PDU to Tagged Stream confuses the scheduler by failing to produce output #6628

argilo · 2023-04-09T21:20:16Z

A CI run (https://github.com/gnuradio/gnuradio/actions/runs/4651656779/jobs/8231524712) recently failed with the following error:

117/265 Test #117: qa_fecapi_dummy ..............................***Failed    0.61 sec
.............
======================================================================
FAIL: test_async_00 (__main__.test_fecapi_dummy) (packed=False, rev_pack=True)
----------------------------------------------------------------------
Traceback (most recent call last):
  File "/__w/gnuradio/gnuradio/gr-fec/python/fec/qa_fecapi_dummy.py", line 279, in test_async_00
    self.assertSequenceEqualGR(data_in, data_out)
  File "/__w/gnuradio/gnuradio/gnuradio-runtime/python/gnuradio/gr_unittest.py", line 115, in assertSequenceEqualGR
    self.assertEqual(len(data_in), len(data_out), msg="Lengths do not match")
AssertionError: 15360 != 15120 : Lengths do not match

----------------------------------------------------------------------
Ran 14 tests in 0.393s

FAILED (failures=1)

I was able to reproduce this on my laptop by running the test in a loop (while gr-fec/python/fec/qa_fecapi_dummy_test.sh; do :; done) in parallel with a heavy CPU load (stress -c 16).

~~Debian build logs show that qa_fecapi_repetition fails on i386:~~

~~https://buildd.debian.org/status/fetch.php?pkg=gnuradio&arch=i386&ver=3.10.9.0%7Erc1-2&stamp=1703091669&raw=0~~
~~https://buildd.debian.org/status/fetch.php?pkg=gnuradio&arch=i386&ver=3.10.9.0%7Erc1-3&stamp=1703129935&raw=0~~

~~Again, I was able to reproduce the failure by repeatedly executing the test in parallel with a heavy CPU load.~~

The failing tests use _qa_helper_async to build a flow graph containing FEC Async Encoder and FEC Async Decoder blocks. The flow graph alternates between stream and message connections. I suspect that the scheduler is deciding that the flow graph is "done" even though there are still messages in flight.

The text was updated successfully, but these errors were encountered:

argilo · 2023-12-21T19:23:25Z

Various other tests involving message passing were failing in the past, and #5754 was intended to fix that. It may be worth looking over the fix to see whether it properly handles the flow graphs in the FEC async tests.

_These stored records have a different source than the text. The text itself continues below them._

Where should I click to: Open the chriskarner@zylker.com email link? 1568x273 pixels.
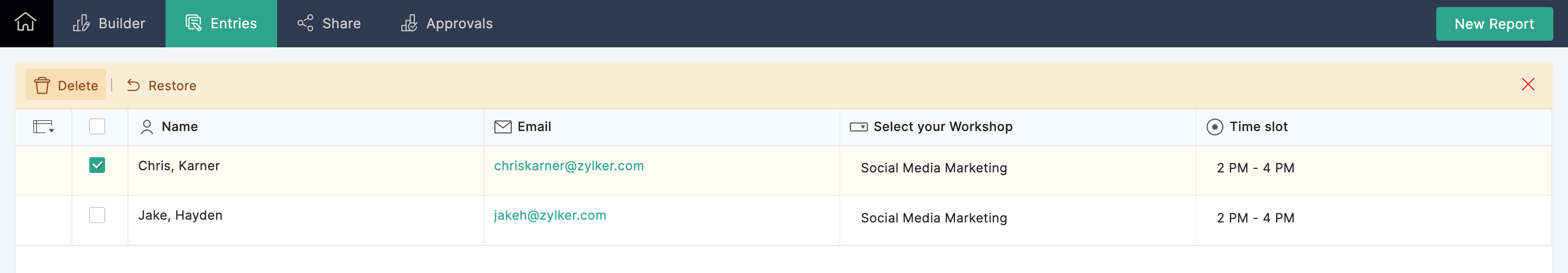click(x=568, y=165)
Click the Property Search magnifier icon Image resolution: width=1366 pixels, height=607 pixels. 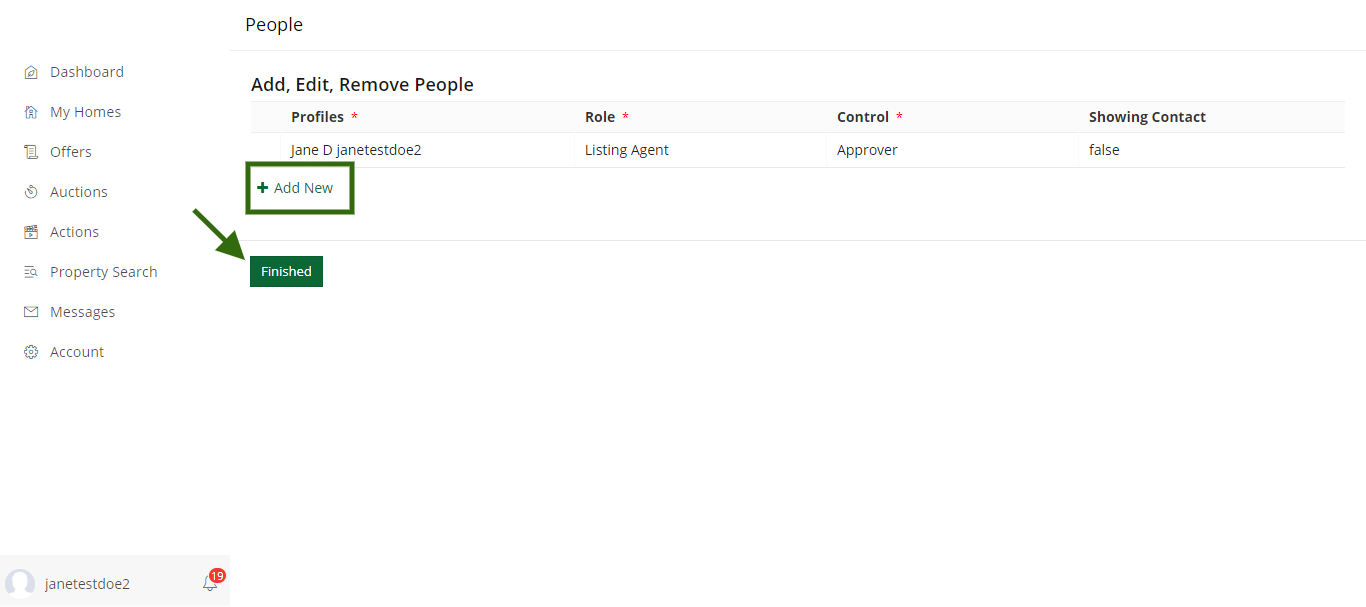point(31,272)
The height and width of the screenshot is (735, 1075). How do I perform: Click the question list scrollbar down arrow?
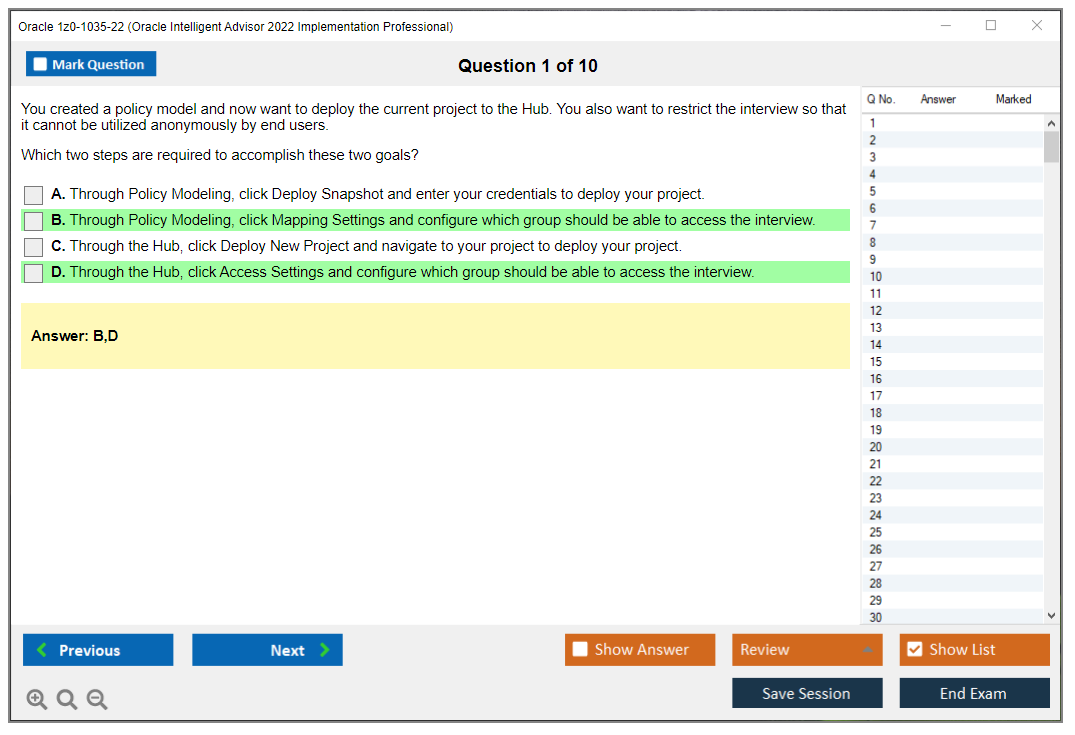[x=1051, y=615]
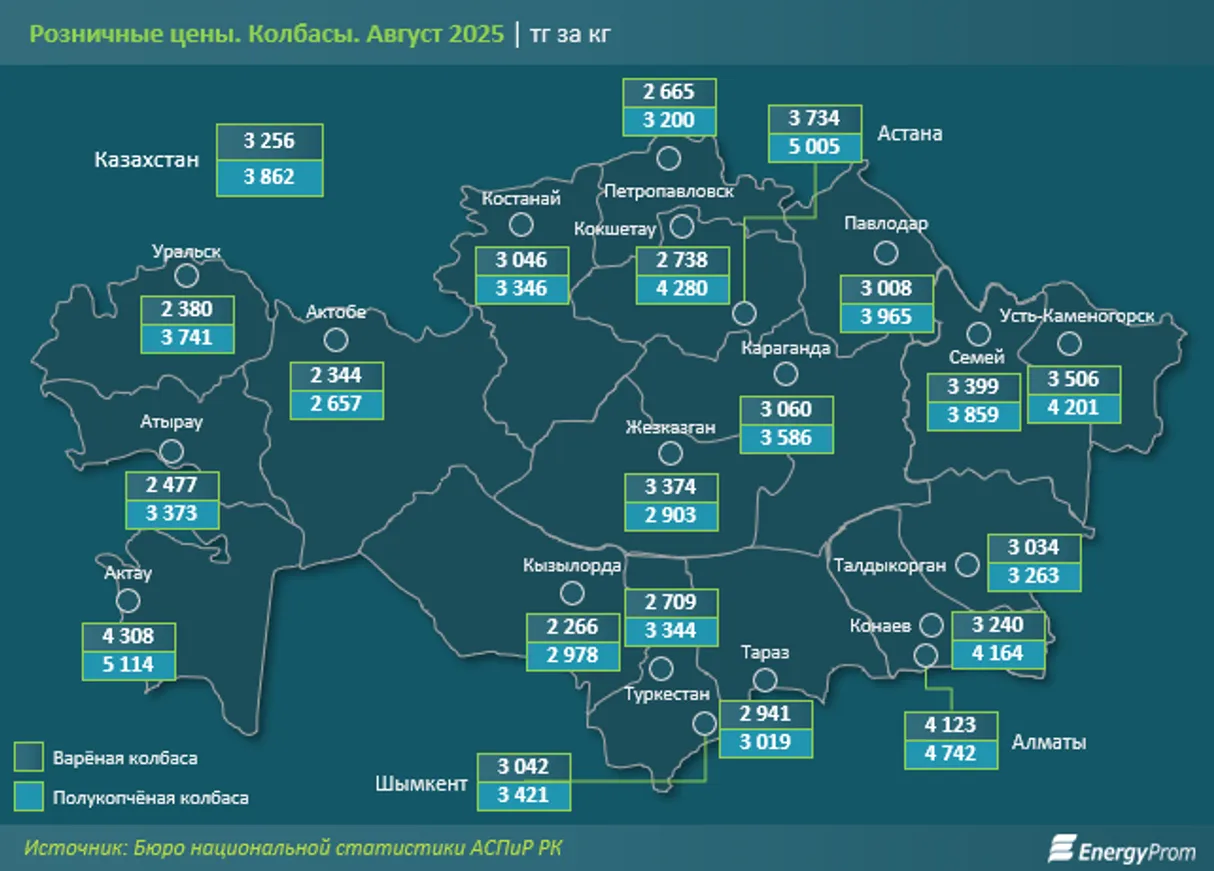Click Astana's semi-smoked price 5 005
Viewport: 1214px width, 871px height.
coord(814,147)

argilo · 2023-12-21T20:33:26Z

Some observations:

In the CI qa_fecapi_dummy failure, the output was 240 bits short, which is exactly one frame. This suggests a message was dropped somewhere along the line.
I tried to induce failures by adding sleeps to the message outputs of FEC Async Encoder, FEC Async Decoder, and Tagged Stream to PDU, but this didn't work.
In the Debian qa_fecapi_repetition failures, the output was 512 bits (= 64 bytes) short in the packed case, and 64 bits short in the unpacked case. This is not a multiple of the frame size, which suggests that some other problem occurred.
The Debian qa_fecapi_repetition failures occurred for all four async test cases in two consecutive builds. This suggests that that the failure may not be intermittent. Strangely, the failures did not occur for qa_fecapi_cc, qa_fecapi_dummy, or qa_fecapi_ldpc, which use the same setup.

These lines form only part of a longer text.